Abstract
Metalloenzymes are widespread proteins, ubiquitous in all life kingdoms, being involved in various biosynthetic processes. Some of them have been extensively studied in mammals and there are excellent examples for mechanism- based inhibitor design. α-Carbonic anhydrases (CAs), matrix metalloproteinases (MMP), or angiotensin-converting enzyme (ACE), among others, are clinically exploited targets in the treatment or prevention of a variety of diseases such as congestive heart failure, hypertension, glaucoma, epilepsy, and cancer among others. The potential of metalloenzymes as anti-bacterial targets has been taken in consideration only recently.

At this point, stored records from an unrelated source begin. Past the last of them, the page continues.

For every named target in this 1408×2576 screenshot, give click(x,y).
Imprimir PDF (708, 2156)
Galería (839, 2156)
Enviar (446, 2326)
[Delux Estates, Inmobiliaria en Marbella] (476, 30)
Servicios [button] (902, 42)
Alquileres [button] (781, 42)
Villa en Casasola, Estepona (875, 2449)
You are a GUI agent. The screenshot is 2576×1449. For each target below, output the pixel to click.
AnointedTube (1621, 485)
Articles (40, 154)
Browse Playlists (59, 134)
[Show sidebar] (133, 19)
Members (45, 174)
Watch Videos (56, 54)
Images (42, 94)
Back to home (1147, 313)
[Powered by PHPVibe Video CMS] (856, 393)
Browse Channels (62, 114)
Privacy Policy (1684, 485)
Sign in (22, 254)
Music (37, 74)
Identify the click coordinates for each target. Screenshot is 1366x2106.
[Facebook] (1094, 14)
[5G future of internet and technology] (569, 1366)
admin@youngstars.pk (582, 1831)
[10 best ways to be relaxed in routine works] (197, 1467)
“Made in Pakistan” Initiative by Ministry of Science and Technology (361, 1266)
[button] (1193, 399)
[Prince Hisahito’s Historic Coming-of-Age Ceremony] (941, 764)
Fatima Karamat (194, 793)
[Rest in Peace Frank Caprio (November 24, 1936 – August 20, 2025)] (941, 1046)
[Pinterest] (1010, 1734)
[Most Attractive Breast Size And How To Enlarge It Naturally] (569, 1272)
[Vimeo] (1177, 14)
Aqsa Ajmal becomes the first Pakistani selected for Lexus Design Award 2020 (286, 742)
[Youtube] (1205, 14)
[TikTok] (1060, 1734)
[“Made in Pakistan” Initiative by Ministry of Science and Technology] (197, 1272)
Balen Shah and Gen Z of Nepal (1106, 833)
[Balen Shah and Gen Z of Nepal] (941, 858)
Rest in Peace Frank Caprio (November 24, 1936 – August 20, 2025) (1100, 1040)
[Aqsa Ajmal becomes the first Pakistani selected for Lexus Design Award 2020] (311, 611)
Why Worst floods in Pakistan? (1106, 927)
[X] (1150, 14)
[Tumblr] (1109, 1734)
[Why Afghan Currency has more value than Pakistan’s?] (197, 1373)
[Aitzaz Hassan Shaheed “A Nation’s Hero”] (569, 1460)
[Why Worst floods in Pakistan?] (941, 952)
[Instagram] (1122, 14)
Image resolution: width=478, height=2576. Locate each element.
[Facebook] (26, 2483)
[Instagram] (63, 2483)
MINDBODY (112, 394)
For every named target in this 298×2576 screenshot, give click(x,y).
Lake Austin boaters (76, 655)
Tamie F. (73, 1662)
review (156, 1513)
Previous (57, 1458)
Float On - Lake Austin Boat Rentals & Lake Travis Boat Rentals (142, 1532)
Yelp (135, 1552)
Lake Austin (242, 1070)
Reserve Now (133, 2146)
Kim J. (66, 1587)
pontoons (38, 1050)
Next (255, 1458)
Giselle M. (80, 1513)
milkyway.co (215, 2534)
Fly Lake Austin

As approximately 3-5% of the bacterial genome encodes metalloenzymes, prokaryotic metalloenzymes such as Peptide Deformylase (PDF), α- β- and γ-CAs and Histidinol Dehydrogenase (HDH), have emerged as new promising antibacterial targets in the search of novel anti-infective agents that lack cross-resistance to existing drugs. Several of these enzymes are required for growth and virulence in several pathogenic species. Their inhibition therefore constitutes an important new approach which has been already successfully applied to the discovery of antibacterial agents active in vivo. This review illustrates and describes the progress which has been made in the design and the discovery of selective inhibitors of bacterial metalloenzymes as new antibacterial agents.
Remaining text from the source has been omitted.